Details of Presentations
Bondi discussed “Policy and Legal Issues Facing Florida.” As Florida Attorney General, Pam Bondi is the state’s Chief Legal Officer and a member of the Florida Cabinet. Attorney General Bondi is the first female attorney general in Florida and the 37th in history. She was a prosecutor for 18 years before becoming attorney general.
In her presentation to the Board, Attorney General Bondi discussed the role of the Attorney General’s office, the importance of public policy, her love of teaching, and her enthusiasm for the work of the JU Public Policy Institute.

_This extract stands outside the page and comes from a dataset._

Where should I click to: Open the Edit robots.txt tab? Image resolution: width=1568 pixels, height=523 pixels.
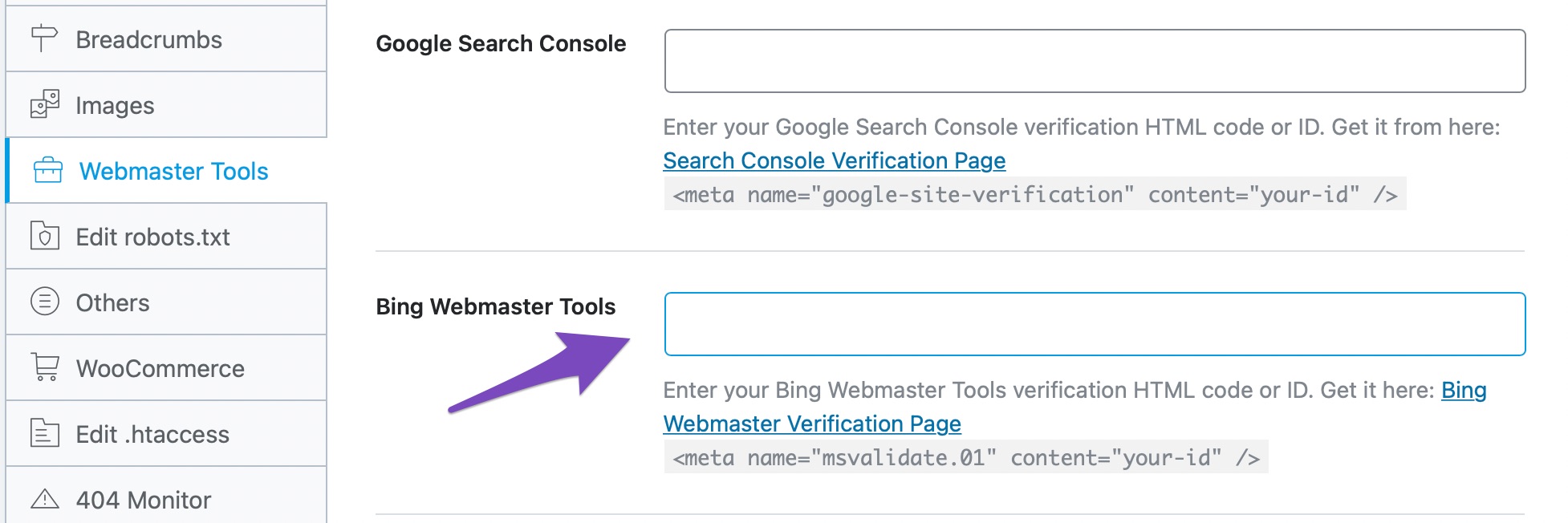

Her wide-ranging presentation on diverse substantive areas included:
- Affordable housing and the mortgage crisis,
- The BP oil spill in the Gulf and compensation for Floridians,
- Human trafficking and aggressive efforts by the Attorney General’s office of statewide prosecution,
- Pill mills and statewide prosecution efforts, and
- Medicaid fraud.
Mr. Altmire, a former three term congressman from Pennsylvania with extensive healthcare expertise, became an executive with Florida Blue in January 2013. In his presentation to the Board, Mr. Altmire focused on healthcare policy issues and structural issues in congressional districts contributing to the often partisan and deeply divided Congress.
Mr. Altmire stated the Patient Protection and Affordable Care Act (ACA) is here to stay and provided keen insights and historical background. Healthcare involves quality, coverage, and cost. The ACA is not focused on quality or cost. It is focused on access. The reason is in part historical and in part economic.
Mr. Altmire described the role of Rahm Emanuel in both the Clinton and Obama administrations. The Clinton administration did not include key stakeholders in its healthcare proposal and, upon its announcement, it was killed politically by stakeholders. The Obama administration, learning from this, made economic concessions to AARP, hospitals, physicians, pharmaceutical companies, and others. This precluded cost reduction in the ACA. Medical device companies would not play and received a 2 to 3% tax on devices.
- The ACA is funded primarily through tax increases of over $500 billion and over $500 billion from Medicare.
- The U.S. Supreme Court, in 2012, declared the individual mandate a tax, but stated Medicaid was a Federal-State program that could not be imposed on the states. This has created a gap between Medicaid and the Exchanges in many states, including approximately 1 million people in Florida.
- There is no desire on the part of Republicans or Democrats to “fix” the ACA. Both, for different reasons, will steer clear. It is here to stay.
- The ACA will have many unintended consequences.
Mr. Altmire also described changes in the composition of congressional districts creating new “safe districts” and a greater division and partisanship in Congress.